> Énoncé de la tâche: Reproduisez intégralement, sans la moindre modification, la critique du film The Neon Demon qui figure ci-dessous.

> Texte fourni:

+--

[Critique] THE NEON DEMON

CRITIQUES | 19 juin 2016 | Aucun commentaire

Titre original : The Neon Demon

Rating: ★★★½☆
Origine : États-Unis/Danemark/France
Réalisateur : Nicolas Winding Refn
Distribution : Elle Fanning, Jena Malone, Keanu Reeves, Christina Kendricks, Bella Heathcote, Abbey Lee,…
Genre : Drame/Fantastique/Horreur
Date de sortie : 8 Juin 2016

Le Pitch :
Jesse, une jeune et jolie fille de 16 ans, débarque à Los Angeles avec l’ambition de percer dans le mannequinat. Si photographes et designers reconnaissent immédiatement la pureté de sa beauté, cela lui attise également la jalousie des autres filles, prêtes à tout pour réussir, quitte à se débarrasser de cette nouvelle concurrente…

La Critique :
Voici donc enfin le dernier film de Nicolas Winding Refn, dévoilé à Cannes cette année, après des mois d’attente au cours de laquelle le réalisateur danois n’aura rien révélé de l’intrigue de son bébé, préférant jouer la carte du mystère, livrant quelques considérations d’ordre psychanalytique sur ses intentions et son inspiration. Les rumeurs les plus folles ont laissé entendre qu’il pourrait en fait s’agir d’un pur film d’horreur, voire d’un giallo, et la possibilité que des cannibales soient conviés à la fête fut également évoquée. Pourtant, le pitch, connu depuis la mise en chantier du projet, suggérait plutôt un pur drame. Ou au pire, un thriller. Mais M. Refn a l’habitude de prendre le public à contre-pied, une qualité assez rare pour être applaudie, et l’impatience de découvrir The Neon Demon tient en partie au fait que l’on s’attende à ce que ce nouvel opus nous bouscule, nous dérange, bref, nous surprenne.

+--

> Données disponibles:

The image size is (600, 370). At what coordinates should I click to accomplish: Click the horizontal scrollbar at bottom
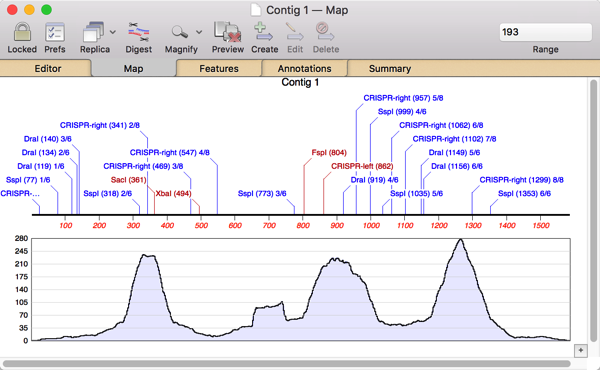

+--

> Réponse attendue:
[Critique] THE NEON DEMON

CRITIQUES | 19 juin 2016 | Aucun commentaire

Titre original : The Neon Demon

Rating: ★★★½☆
Origine : États-Unis/Danemark/France
Réalisateur : Nicolas Winding Refn
Distribution : Elle Fanning, Jena Malone, Keanu Reeves, Christina Kendricks, Bella Heathcote, Abbey Lee,…
Genre : Drame/Fantastique/Horreur
Date de sortie : 8 Juin 2016

Le Pitch :
Jesse, une jeune et jolie fille de 16 ans, débarque à Los Angeles avec l’ambition de percer dans le mannequinat. Si photographes et designers reconnaissent immédiatement la pureté de sa beauté, cela lui attise également la jalousie des autres filles, prêtes à tout pour réussir, quitte à se débarrasser de cette nouvelle concurrente…

La Critique :
Voici donc enfin le dernier film de Nicolas Winding Refn, dévoilé à Cannes cette année, après des mois d’attente au cours de laquelle le réalisateur danois n’aura rien révélé de l’intrigue de son bébé, préférant jouer la carte du mystère, livrant quelques considérations d’ordre psychanalytique sur ses intentions et son inspiration. Les rumeurs les plus folles ont laissé entendre qu’il pourrait en fait s’agir d’un pur film d’horreur, voire d’un giallo, et la possibilité que des cannibales soient conviés à la fête fut également évoquée. Pourtant, le pitch, connu depuis la mise en chantier du projet, suggérait plutôt un pur drame. Ou au pire, un thriller. Mais M. Refn a l’habitude de prendre le public à contre-pied, une qualité assez rare pour être applaudie, et l’impatience de découvrir The Neon Demon tient en partie au fait que l’on s’attende à ce que ce nouvel opus nous bouscule, nous dérange, bref, nous surprenne.